Mid-Autumn felt like the perfect time to pick up another of Susanna Kearsley’s wonderful mystery novels: Season of Storms. Kearsley is one of my favourite authors – I simply love how her writing style is so comforting and familiar for me, like a favourite jumper. Sadly though it has been over a year since I read my last of her novels: Named of the Dragon!
In the early 1900s, in the elegant and isolated villa Il Piacere, Italy, the playwright Galeazzo D’Ascanio is inspired to write his most stunning and original play, for the beautiful, English actress Celia Sands: his love and muse. However the night before she was to take to the stage in the leading role, Celia disappeared. Now, decades later, Alessandro D’Ascanio is preparing to stage his grandfather’s masterpiece, and another young, beautiful English actress, who shares Celia Sands’ name, has agreed to star. Within a theatre in the grounds of Il Piacere, not only will Galeazzo’s play come back to life but so will secrets and ghosts from the past.
Initially, our protagonist the ‘new’ Celia Sands is reluctant to take the job because she has long avoided using her famous name to boost her fledgling career. Instead she has been known as Celia Sullivan so as to make it in her own right; which you can only admire her for. She only agrees when she learns that this is to be her old friend, Rupert’s last directorial role before he retires. Rupert and his partner Brian have been surrogate parents to Celia since she was a small girl, while her glamorous actress mother has flitted from place to place and man to man.

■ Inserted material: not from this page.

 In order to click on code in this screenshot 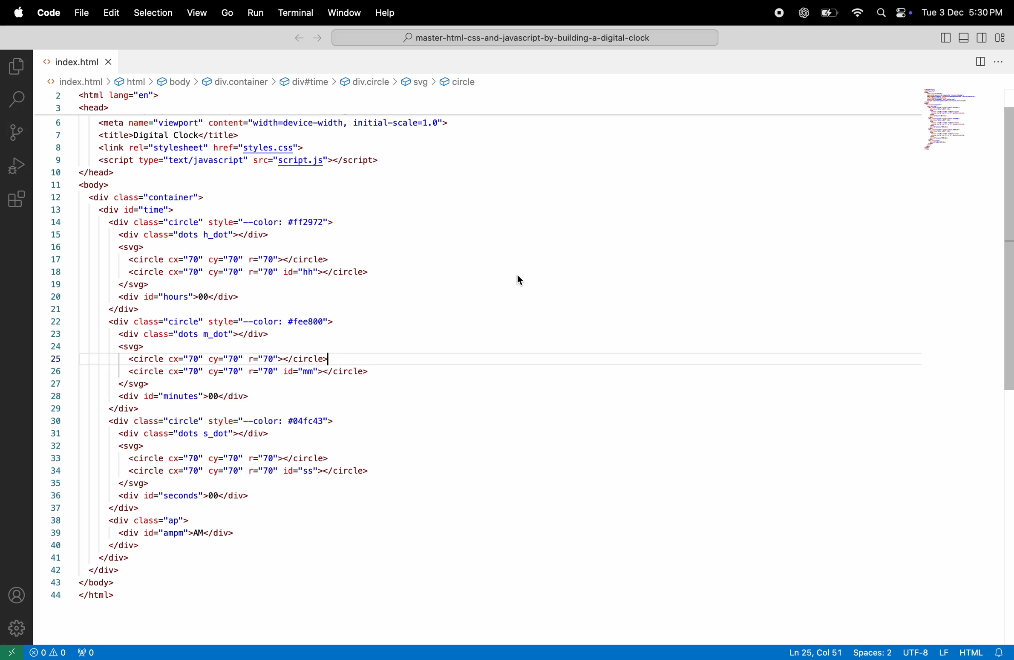, I will do `click(48, 13)`.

They are joined in the production by dashing stage manager Den O’Malley; the famous actress Madeleine Hedrick and the roguish actor Nicholas Rutherford (Madeleine’s lover).

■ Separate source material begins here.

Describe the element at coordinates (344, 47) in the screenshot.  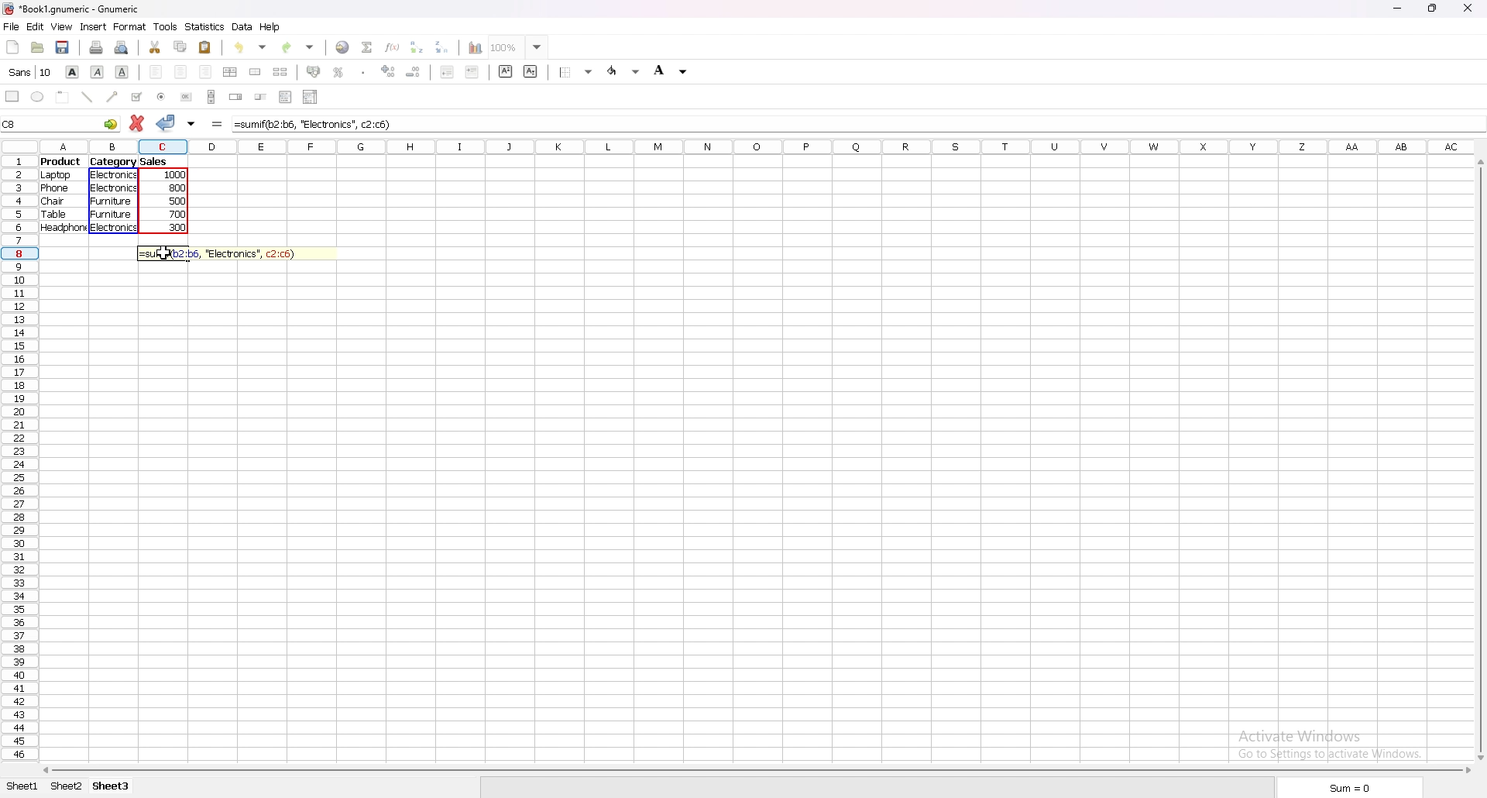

As soon as Celia stepped into the large, decadent and labyrinthine villa Il Piacere, with its impeccable gardens; stunning lake views and its handsome, compelling and compassionate master, Alessandro, I was completely swept away! Even more so when its past secrets start resurfacing and though Celia knows she should let the past go, in the dark, as she dreams, it comes back none the less; as if the first Celia is reaching out to her. Again I think Kearsley has weaved a mystery full of history, theatrical details, stunning settings, and a touch of romance and the supernatural. My only niggle would be the end which was a little anticlimactic, however there is reason for there not being a grand reveal so it really is only a minor niggle.
Overall, I found Season of Storms to be a wonderfully immersive and gripping mystery, that took me away from the cold and wet of the UK. I really must not allow another year to go by before I read more by Kearsley, and there is no excuse to either as I have The Firebird on my to-be-read pile, as well as a new copy of, my favourite, The Rose Garden lined up for a re-read. Great read.
Have you read this? Have you read any of Susanna Kearsley’s other novels?